▶ _Data shown_

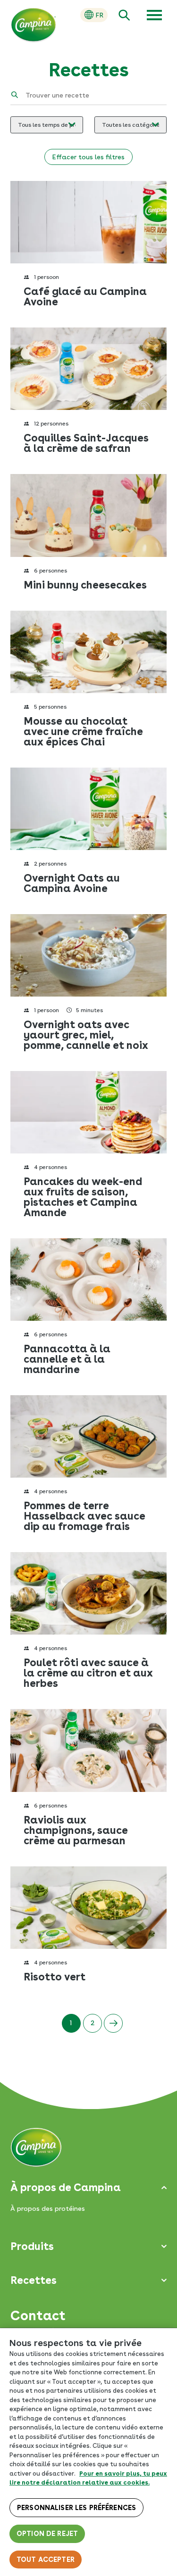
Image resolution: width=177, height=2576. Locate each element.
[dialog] (88, 2452)
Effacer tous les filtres (88, 157)
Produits (32, 2246)
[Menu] (154, 15)
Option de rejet (47, 2533)
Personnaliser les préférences (76, 2507)
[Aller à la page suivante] (113, 2023)
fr (99, 15)
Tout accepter (46, 2559)
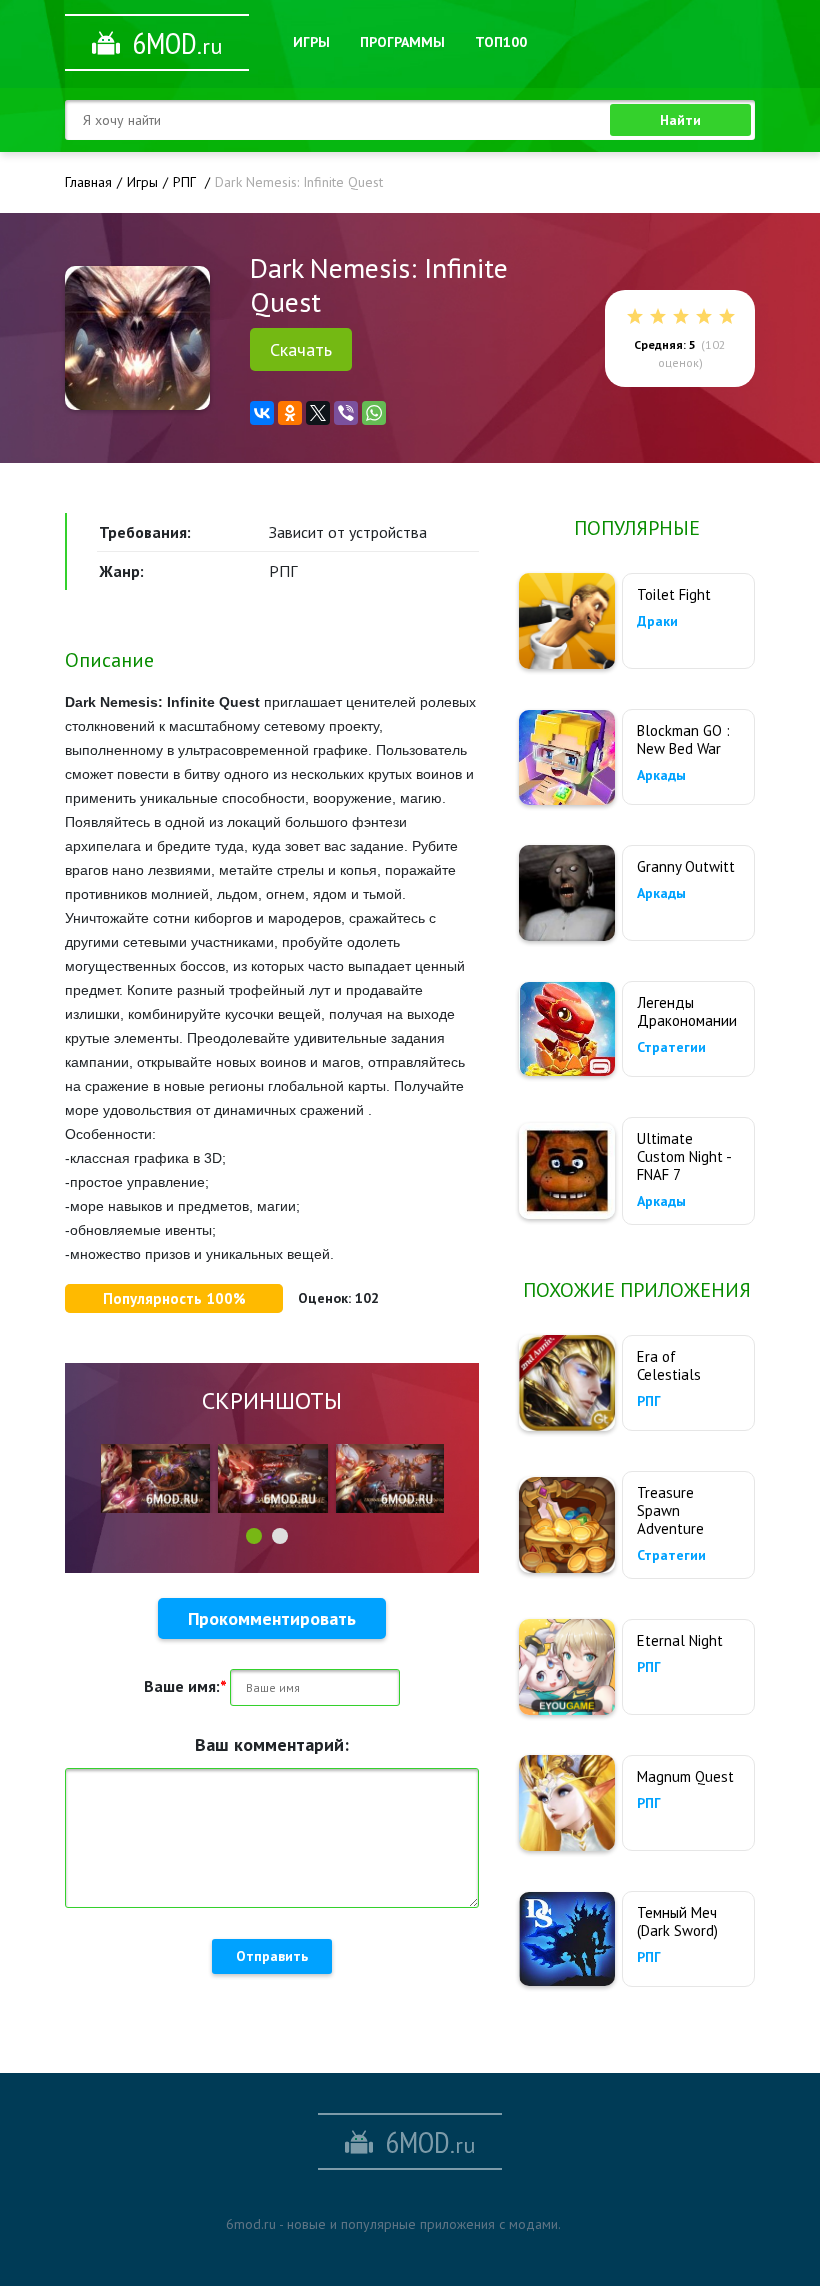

▶ _Problem details_
The images in the entries above should be left out; please reproduce exactly the lines from the first through the one containing "[Aller à la page suivante] (113, 2023)".

▶ _Solution for this problem_
Image resolution: width=177, height=2576. Locate each element.
[dialog] (88, 2452)
Effacer tous les filtres (88, 157)
Produits (32, 2246)
[Menu] (154, 15)
Option de rejet (47, 2533)
Personnaliser les préférences (76, 2507)
[Aller à la page suivante] (113, 2023)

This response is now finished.